I'm trying to understand how strings really work in C++ because I just got really confused after coming across an unexpected behavior.
Considering a string, I insert a character (not using append()
) using []
operator:
string str;
str[0] = 'a';
Let's print the string:
cout << "str:" << str << endl;
I get NULL as output:
str:
Ok, let's try printing the only character in the string:
cout << "str[0]:" << str[0] << endl;
Output:
str[0]:a
Q1. What happened there? Why was a
not printed in the first case?
Now, I do something that should throw a compilation error but it doesn't and my question is again, why.
str = 'ABC';
Q2. How's that not an incorrect semantic i.e. assigning a character (which is not really a character but essentially a string in single quotes) to a string?
Now, worse when I print the string, it always prints last character i.e C (I was expecting first character i.e. A):
cout << "str:" << str << endl;
Output:
str:C
Q3. Why was the last character printed, not first?
Considering a string, I insert a character (not using append()) using [] operator:
string str; str[0] = 'a';
You did not insert a character. operator[](size_type pos)
returns a reference to the - already existing - character at pos
. If pos == size()
then behaviour is undefined. Your string is empty, so size() == 0
and therefore str[0]
has undefined behaviour.
Q1. What happened there? Why was a not printed in the first case?
The behaviour is undefined.
Now, I do something that should throw a compilation error but it doesn't and my question is again, why.
str = 'ABC';
Q2. How's that not an incorrect semantic i.e. assigning a character ... to a string?
Assigning a character to a string is not incorrect semantic. It sets the content of the string to that single character.
Q2. ... a character (which is not really a character but essentially a string in single quotes) ...
It is a multicharacter literal. The type of a multicharacter literal is int
. If the compiler supports multicharacter literals, then the semantic is not incorrect.
There isn't an assignment operator for string that would accept an int
. However, int
is implicitly convertible to char
, so the assignment operator that accepts a char
is used after the conversion.
char
cannot necessarily represent all the values that int
can, so it is possible that the conversion overflows. If char
is a signed type, then this overflow has undefined behaviour.
Q3. Why was the last character printed, not first?
The value of a multicharacter literal is implementation-defined. You'll need to consult the manual of your compiler to find out whether multicharacter literals are supported, and what value you should expect. Furthermore, you'll need to consider the fact that the char
that the value is converted to probably cannot represent all values of int
.
but I didn't get any warnings
Then consider getting a better compiler. This is what GCC warns:
warning: multi-character character constant [-Wmultichar]
str = 'ABC';
warning: overflow in implicit constant conversion [-Woverflow]
str[0] = 'a'
should work with string just like it does withchar str[] = ""
(but it doesn't as we saw).
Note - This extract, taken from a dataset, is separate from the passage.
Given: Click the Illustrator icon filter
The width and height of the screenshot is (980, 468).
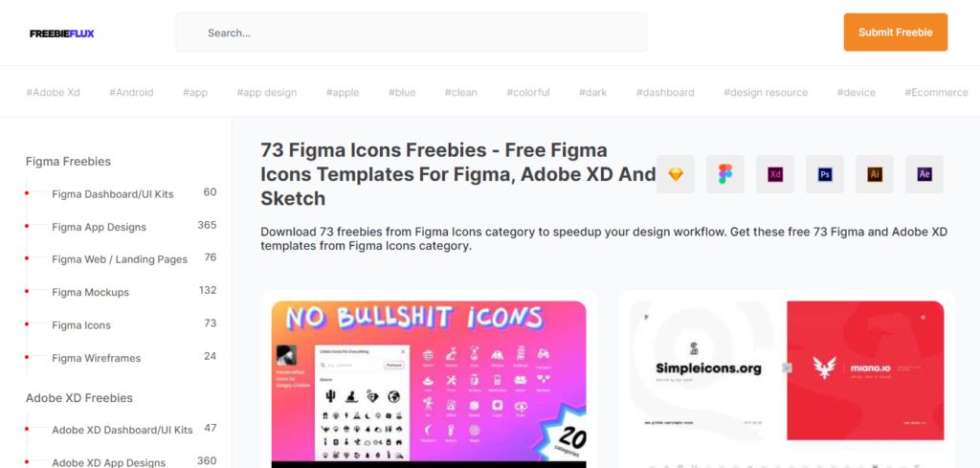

Can you help me understand why [] operator has different behavior in dealing with array of characters than string?
Because that's how the standard has defined the behaviour and requirements of std::string
.
char str[] = "";
Creates an array of size 1, consisting of the null terminator. This element of the array is like any other, and you can freely modify it:
str[0] = 'a';
This is well defined and OK. But now str
no longer contains a null-terminated string, so trying to use it as such has undefined behaviour:
out << "str:" << str << endl; // oops, str is not a null terminated string
So, std::string
has been designed such that you cannot mess with the final null terminator - as long as you obey the requirements of std::string
. Not allowing touching the null terminator also allows the implementation to never allocate a memory buffer for an empty string. Not allocating memory may be faster than allocating memory, so this is a good thing.